### EXERCISE DETAILS
Could you copy out all of the material below line for line, with no changes?

### LISTED RECORDS
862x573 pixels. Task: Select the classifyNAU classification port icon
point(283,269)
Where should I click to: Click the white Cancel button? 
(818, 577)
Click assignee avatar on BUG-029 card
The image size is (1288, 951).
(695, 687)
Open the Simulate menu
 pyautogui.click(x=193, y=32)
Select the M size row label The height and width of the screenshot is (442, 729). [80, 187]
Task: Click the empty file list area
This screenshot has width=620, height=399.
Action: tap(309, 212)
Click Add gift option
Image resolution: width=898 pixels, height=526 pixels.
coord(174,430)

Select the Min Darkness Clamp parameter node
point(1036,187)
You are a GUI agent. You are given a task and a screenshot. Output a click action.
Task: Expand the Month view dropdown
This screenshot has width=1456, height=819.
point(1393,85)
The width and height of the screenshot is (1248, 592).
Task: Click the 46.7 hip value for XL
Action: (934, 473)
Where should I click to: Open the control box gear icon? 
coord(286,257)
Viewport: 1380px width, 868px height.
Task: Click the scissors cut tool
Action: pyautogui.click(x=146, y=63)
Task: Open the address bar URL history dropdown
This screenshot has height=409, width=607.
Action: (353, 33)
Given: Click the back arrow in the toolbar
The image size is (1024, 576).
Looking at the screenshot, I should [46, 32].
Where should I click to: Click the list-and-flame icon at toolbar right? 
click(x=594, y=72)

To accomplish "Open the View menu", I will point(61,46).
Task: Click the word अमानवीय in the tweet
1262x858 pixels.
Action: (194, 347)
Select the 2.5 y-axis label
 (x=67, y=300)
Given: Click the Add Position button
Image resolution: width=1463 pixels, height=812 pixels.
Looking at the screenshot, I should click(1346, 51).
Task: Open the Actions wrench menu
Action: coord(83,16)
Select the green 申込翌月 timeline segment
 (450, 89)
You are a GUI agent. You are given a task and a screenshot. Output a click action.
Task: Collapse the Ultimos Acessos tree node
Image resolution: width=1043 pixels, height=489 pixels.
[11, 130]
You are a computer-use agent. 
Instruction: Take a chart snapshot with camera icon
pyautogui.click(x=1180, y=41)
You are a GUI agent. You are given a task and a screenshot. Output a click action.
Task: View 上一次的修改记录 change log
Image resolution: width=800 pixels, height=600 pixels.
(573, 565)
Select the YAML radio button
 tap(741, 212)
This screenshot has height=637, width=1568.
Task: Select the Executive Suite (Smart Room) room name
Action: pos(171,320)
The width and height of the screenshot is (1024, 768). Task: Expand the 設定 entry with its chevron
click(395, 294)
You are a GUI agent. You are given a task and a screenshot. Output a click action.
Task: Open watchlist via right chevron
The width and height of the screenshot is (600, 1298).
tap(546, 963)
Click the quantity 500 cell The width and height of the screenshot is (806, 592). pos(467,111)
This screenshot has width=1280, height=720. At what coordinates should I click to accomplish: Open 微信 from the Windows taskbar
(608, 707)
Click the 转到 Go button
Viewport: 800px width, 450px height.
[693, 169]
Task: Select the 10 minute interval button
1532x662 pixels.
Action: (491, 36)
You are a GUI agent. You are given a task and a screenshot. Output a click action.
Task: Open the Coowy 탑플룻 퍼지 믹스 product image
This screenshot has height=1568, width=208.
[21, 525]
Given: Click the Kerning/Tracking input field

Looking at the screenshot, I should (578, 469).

### EXPECTED ANSWER
862x573 pixels. Task: Select the classifyNAU classification port icon
point(283,269)
Where should I click to: Click the white Cancel button? 
(818, 577)
Click assignee avatar on BUG-029 card
The image size is (1288, 951).
(695, 687)
Open the Simulate menu
 pyautogui.click(x=193, y=32)
Select the M size row label The height and width of the screenshot is (442, 729). [80, 187]
Task: Click the empty file list area
This screenshot has width=620, height=399.
Action: tap(309, 212)
Click Add gift option
Image resolution: width=898 pixels, height=526 pixels.
coord(174,430)

Select the Min Darkness Clamp parameter node
point(1036,187)
You are a GUI agent. You are given a task and a screenshot. Output a click action.
Task: Expand the Month view dropdown
This screenshot has width=1456, height=819.
point(1393,85)
The width and height of the screenshot is (1248, 592).
Task: Click the 46.7 hip value for XL
Action: (934, 473)
Where should I click to: Open the control box gear icon? 
coord(286,257)
Viewport: 1380px width, 868px height.
Task: Click the scissors cut tool
Action: pyautogui.click(x=146, y=63)
Task: Open the address bar URL history dropdown
This screenshot has height=409, width=607.
Action: (353, 33)
Given: Click the back arrow in the toolbar
The image size is (1024, 576).
Looking at the screenshot, I should [46, 32].
Where should I click to: Click the list-and-flame icon at toolbar right? 
click(x=594, y=72)

To accomplish "Open the View menu", I will point(61,46).
Task: Click the word अमानवीय in the tweet
1262x858 pixels.
Action: (194, 347)
Select the 2.5 y-axis label
 (x=67, y=300)
Given: Click the Add Position button
Image resolution: width=1463 pixels, height=812 pixels.
Looking at the screenshot, I should click(1346, 51).
Task: Open the Actions wrench menu
Action: coord(83,16)
Select the green 申込翌月 timeline segment
 (450, 89)
You are a GUI agent. You are given a task and a screenshot. Output a click action.
Task: Collapse the Ultimos Acessos tree node
Image resolution: width=1043 pixels, height=489 pixels.
[11, 130]
You are a computer-use agent. 
Instruction: Take a chart snapshot with camera icon
pyautogui.click(x=1180, y=41)
You are a GUI agent. You are given a task and a screenshot. Output a click action.
Task: View 上一次的修改记录 change log
Image resolution: width=800 pixels, height=600 pixels.
(573, 565)
Select the YAML radio button
 tap(741, 212)
This screenshot has height=637, width=1568.
Task: Select the Executive Suite (Smart Room) room name
Action: pos(171,320)
The width and height of the screenshot is (1024, 768). Task: Expand the 設定 entry with its chevron
click(395, 294)
You are a GUI agent. You are given a task and a screenshot. Output a click action.
Task: Open watchlist via right chevron
The width and height of the screenshot is (600, 1298).
tap(546, 963)
Click the quantity 500 cell The width and height of the screenshot is (806, 592). pos(467,111)
This screenshot has width=1280, height=720. At what coordinates should I click to accomplish: Open 微信 from the Windows taskbar
(608, 707)
Click the 转到 Go button
Viewport: 800px width, 450px height.
[693, 169]
Task: Select the 10 minute interval button
1532x662 pixels.
Action: (491, 36)
You are a GUI agent. You are given a task and a screenshot. Output a click action.
Task: Open the Coowy 탑플룻 퍼지 믹스 product image
This screenshot has height=1568, width=208.
[21, 525]
Given: Click the Kerning/Tracking input field

Looking at the screenshot, I should (578, 469).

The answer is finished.